In addition, there are a few lines of code that help keep track of the best pass@1 seen so far on validation.

rep_exp/metric_utils.py: adds and extends some utility functions that provide additional metrics for our method that could be helpful for debugging.
rep_exp/workers/elliptical_reward_model_worker.py: adds the EllipticalRewardModelWorker class which provides functionality for (1) computing hidden states and (2) computing elliptical reward scores based on the hidden states.

class EllipticalRewardModelWorker(RewardModelWorker):
    def __init__(self, config):
        super().__init__(config)
        self.lamb = config.elliptical.lamb
        self.normalization = config.elliptical.normalization
        self.sparse_dim = config.elliptical.sparse_dim
        self.sparse_matrix = None
        self.randomize_sparse_matrix = config.elliptical.randomize_sparse_matrix
        self.persist_covariance = config.elliptical.persist_covariance
        self.cov_inv_dict = {}
        self.mean_hidden_states_mu_dict = {}
        self.hidden_mean_counter_dict = {}

    @staticmethod
    def _construct_sparse_matrix(features: torch.Tensor, sparse_dim: int) -> torch.Tensor:
        from sklearn.random_projection import SparseRandomProjection

        sparse_proj = SparseRandomProjection(sparse_dim, density="auto")
        sparse_proj.fit(features)
        sparse_matrix = sparse_proj.components_
        sparse_matrix_coo = sparse_matrix.tocoo()

        # Convert the row and col lists to numpy arrays and then to a LongTensor (speed up)
        indices = torch.LongTensor(np.array([sparse_matrix_coo.row, sparse_matrix_coo.col]))
        values = torch.FloatTensor(sparse_matrix_coo.data)

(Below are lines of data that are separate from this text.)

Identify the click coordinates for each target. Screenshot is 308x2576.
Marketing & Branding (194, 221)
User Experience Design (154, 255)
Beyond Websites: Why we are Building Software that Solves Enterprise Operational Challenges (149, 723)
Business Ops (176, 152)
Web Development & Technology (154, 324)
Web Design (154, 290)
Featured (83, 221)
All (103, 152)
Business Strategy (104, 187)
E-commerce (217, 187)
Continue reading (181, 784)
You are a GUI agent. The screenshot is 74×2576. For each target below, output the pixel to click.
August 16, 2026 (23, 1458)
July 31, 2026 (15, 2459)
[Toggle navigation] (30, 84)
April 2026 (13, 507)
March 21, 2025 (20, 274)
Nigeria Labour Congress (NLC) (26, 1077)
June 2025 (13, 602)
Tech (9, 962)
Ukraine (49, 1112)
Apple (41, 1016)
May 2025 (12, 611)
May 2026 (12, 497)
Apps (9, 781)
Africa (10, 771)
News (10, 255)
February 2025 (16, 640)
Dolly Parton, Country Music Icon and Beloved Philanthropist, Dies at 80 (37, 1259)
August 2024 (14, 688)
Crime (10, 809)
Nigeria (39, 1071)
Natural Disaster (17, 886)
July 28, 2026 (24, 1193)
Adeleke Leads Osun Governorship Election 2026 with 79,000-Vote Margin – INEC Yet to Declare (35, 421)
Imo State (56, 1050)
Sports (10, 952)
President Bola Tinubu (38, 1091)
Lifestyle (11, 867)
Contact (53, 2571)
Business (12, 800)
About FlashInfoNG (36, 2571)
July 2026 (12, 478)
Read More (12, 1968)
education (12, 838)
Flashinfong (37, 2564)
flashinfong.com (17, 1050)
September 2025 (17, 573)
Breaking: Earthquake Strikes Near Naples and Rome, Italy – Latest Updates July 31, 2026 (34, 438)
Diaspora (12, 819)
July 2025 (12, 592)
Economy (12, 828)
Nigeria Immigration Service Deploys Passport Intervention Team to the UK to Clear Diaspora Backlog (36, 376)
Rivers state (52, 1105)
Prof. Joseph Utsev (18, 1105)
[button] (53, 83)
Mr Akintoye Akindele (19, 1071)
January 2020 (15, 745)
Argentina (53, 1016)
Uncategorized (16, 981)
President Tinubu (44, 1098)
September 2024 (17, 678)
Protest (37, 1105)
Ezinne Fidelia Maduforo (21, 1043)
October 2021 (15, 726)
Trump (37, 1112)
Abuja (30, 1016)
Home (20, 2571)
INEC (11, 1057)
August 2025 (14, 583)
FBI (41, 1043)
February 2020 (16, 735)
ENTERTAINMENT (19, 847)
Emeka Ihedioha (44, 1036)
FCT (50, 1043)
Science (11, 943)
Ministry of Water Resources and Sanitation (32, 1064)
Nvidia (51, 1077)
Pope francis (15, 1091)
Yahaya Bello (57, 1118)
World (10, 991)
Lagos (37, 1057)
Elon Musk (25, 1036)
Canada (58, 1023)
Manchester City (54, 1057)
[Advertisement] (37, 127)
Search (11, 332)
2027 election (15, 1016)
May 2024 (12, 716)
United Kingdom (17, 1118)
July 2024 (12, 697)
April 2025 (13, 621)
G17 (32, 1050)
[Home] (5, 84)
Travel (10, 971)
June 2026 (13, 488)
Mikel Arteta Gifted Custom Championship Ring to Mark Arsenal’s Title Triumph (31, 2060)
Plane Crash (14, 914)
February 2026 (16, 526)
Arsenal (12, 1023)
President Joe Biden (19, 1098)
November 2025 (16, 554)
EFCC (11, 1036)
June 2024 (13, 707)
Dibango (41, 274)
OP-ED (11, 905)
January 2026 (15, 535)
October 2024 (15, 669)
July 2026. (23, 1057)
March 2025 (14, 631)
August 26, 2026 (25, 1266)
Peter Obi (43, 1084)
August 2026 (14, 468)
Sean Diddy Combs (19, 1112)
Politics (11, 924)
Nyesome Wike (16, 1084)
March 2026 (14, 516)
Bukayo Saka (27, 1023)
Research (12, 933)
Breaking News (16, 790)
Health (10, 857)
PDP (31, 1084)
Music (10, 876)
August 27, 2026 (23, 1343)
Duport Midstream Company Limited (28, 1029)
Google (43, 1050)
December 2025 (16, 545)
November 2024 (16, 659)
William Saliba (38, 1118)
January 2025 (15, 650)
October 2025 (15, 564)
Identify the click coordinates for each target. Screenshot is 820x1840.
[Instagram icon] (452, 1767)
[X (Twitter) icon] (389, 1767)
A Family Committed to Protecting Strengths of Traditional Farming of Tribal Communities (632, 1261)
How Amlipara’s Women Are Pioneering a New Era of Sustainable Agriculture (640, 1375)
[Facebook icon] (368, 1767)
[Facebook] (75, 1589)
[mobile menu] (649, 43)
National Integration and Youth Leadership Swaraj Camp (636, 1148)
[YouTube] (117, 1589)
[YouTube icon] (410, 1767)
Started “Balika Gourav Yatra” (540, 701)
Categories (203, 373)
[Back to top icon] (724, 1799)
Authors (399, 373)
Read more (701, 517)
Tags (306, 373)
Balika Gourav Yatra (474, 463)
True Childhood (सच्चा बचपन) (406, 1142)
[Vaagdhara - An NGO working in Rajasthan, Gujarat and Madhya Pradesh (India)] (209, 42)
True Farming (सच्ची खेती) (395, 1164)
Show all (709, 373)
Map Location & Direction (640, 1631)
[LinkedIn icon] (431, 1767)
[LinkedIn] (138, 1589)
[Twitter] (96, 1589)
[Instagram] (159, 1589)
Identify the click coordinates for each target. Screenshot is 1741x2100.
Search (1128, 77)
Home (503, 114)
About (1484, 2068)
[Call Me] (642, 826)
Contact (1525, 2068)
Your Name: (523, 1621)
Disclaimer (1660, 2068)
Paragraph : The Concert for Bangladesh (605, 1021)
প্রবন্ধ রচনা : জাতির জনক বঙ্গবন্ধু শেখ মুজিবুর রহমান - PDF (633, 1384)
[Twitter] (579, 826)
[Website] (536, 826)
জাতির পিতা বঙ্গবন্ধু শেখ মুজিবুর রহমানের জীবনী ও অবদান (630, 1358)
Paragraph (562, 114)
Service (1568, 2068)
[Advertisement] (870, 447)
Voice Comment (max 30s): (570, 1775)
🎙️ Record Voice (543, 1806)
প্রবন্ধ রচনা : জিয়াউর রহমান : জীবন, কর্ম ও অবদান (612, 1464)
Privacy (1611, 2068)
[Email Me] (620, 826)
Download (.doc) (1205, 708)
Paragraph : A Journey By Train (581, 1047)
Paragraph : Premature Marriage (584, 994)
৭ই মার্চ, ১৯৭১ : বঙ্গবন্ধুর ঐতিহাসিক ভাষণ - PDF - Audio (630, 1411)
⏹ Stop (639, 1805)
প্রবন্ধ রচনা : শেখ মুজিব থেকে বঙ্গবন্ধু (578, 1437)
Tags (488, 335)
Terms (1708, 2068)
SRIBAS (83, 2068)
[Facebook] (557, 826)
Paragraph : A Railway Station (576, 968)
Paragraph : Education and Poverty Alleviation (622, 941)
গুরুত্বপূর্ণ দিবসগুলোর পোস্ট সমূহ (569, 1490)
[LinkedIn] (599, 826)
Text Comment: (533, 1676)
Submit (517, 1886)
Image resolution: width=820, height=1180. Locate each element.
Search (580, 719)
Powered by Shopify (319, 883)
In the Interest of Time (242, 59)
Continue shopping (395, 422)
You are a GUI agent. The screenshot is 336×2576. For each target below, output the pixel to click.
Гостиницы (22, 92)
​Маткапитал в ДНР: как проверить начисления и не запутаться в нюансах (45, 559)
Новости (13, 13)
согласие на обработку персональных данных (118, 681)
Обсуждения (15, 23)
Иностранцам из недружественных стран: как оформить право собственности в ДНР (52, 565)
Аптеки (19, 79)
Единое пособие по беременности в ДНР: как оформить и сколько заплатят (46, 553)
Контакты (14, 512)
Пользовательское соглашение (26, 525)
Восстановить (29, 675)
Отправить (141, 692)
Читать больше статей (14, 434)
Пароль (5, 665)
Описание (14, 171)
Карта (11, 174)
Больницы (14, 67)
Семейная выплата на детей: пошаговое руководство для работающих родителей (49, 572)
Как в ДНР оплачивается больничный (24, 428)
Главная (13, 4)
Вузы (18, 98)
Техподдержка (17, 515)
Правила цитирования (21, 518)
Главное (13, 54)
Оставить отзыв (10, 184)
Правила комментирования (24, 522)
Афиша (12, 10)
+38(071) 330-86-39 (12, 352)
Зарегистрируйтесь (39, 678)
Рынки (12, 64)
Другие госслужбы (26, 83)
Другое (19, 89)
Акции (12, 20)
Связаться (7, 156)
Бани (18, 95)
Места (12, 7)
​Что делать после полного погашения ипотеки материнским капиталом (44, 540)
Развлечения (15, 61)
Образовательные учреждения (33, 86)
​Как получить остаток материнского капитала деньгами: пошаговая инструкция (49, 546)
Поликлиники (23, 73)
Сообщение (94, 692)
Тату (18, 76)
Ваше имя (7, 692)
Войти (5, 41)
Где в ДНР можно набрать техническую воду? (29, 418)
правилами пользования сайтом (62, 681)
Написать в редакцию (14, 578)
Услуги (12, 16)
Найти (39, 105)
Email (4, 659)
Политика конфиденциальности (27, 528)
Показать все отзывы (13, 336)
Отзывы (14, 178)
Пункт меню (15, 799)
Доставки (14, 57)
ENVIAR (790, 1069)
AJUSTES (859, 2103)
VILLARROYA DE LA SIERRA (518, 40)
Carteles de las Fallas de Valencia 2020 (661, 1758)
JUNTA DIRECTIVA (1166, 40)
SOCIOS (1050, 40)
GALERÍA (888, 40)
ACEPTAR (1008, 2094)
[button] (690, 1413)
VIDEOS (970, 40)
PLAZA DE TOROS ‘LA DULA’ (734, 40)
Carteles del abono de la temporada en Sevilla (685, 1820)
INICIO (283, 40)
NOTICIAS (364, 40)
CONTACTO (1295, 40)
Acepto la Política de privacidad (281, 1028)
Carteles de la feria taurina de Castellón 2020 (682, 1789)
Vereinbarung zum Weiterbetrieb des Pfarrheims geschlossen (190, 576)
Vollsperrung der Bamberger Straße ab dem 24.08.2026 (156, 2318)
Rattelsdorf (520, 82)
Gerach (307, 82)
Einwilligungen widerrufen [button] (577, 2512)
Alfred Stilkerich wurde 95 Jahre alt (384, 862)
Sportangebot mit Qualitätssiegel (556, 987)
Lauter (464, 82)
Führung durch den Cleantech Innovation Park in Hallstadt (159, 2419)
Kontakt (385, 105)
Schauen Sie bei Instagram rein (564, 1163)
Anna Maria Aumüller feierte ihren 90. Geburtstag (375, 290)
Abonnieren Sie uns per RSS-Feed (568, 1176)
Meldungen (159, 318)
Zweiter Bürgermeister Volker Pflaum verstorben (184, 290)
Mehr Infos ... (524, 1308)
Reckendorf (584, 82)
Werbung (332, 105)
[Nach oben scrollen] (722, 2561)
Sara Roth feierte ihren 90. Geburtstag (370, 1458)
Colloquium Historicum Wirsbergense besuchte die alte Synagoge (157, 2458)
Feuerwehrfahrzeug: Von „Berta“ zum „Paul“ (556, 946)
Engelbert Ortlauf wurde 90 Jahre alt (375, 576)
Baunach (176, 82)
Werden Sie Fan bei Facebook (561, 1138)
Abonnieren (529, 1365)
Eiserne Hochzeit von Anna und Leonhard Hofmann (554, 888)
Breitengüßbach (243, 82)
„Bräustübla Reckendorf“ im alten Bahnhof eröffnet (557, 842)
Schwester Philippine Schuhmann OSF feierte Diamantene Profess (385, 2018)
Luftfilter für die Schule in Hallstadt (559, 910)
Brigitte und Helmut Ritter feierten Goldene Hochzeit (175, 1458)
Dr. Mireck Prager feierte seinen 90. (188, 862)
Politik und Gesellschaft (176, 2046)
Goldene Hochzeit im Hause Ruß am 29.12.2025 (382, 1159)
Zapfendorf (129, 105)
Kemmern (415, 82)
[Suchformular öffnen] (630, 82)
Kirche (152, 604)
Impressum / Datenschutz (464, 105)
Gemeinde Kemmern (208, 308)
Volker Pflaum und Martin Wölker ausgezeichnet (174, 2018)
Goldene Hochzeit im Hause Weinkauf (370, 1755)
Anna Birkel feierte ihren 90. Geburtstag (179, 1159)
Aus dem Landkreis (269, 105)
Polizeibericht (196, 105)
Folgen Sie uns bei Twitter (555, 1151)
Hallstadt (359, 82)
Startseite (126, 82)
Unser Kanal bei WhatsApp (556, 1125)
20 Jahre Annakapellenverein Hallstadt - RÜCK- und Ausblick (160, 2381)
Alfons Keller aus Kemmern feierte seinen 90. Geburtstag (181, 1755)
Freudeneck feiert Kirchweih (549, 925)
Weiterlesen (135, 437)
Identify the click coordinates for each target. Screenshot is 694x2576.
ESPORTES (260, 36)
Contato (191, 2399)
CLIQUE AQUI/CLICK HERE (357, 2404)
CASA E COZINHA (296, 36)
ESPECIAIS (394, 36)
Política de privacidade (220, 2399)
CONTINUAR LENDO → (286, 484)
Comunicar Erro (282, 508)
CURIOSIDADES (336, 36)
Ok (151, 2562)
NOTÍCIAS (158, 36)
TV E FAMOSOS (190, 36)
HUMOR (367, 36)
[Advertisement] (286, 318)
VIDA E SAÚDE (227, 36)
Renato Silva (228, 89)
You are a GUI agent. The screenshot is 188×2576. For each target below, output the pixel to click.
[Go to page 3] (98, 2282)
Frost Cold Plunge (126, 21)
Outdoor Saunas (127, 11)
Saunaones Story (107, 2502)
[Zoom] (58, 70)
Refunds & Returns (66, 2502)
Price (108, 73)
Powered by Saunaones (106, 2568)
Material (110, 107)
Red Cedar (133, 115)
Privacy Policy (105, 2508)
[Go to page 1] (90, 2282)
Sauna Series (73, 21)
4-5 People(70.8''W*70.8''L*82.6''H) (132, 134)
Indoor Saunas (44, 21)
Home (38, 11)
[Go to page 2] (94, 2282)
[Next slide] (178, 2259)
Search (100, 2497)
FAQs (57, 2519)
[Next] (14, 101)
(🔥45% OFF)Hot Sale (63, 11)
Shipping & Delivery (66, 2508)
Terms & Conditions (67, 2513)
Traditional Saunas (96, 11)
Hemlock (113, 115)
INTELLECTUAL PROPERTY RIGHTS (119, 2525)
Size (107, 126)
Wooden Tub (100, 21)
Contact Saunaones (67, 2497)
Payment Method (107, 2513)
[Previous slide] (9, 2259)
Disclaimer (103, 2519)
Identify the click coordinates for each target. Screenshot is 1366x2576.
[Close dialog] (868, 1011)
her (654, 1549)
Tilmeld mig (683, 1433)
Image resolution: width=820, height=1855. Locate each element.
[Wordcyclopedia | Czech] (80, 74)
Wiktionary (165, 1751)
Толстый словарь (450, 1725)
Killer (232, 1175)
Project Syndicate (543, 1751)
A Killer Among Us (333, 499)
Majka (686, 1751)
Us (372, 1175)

        sparse_mat = torch.sparse_coo_tensor(indices, values, [sparse_dim, features.shape[1]]).t()

        return sparse_mat

    def _build_model(self, config):
        # the following line is necessary
        from torch.distributed.fsdp import CPUOffload
        from transformers import AutoConfig, AutoModel

        use_shm = config.model.get("use_shm", False)
        # download the checkpoint from hdfs
        local_path = copy_to_local(config.model.path, use_shm=use_shm)

        if self.config.model.input_tokenizer is None:
            self._do_switch_chat_template = False
        else:
            self._do_switch_chat_template = True
            input_tokenizer_local_path = copy_to_local(config.model.input_tokenizer, use_shm=use_shm)
            self.input_tokenizer = hf_tokenizer(
                input_tokenizer_local_path, trust_remote_code=config.model.get("trust_remote_code", False)
            )
            self.tokenizer = hf_tokenizer(local_path, trust_remote_code=config.model.get("trust_remote_code", False))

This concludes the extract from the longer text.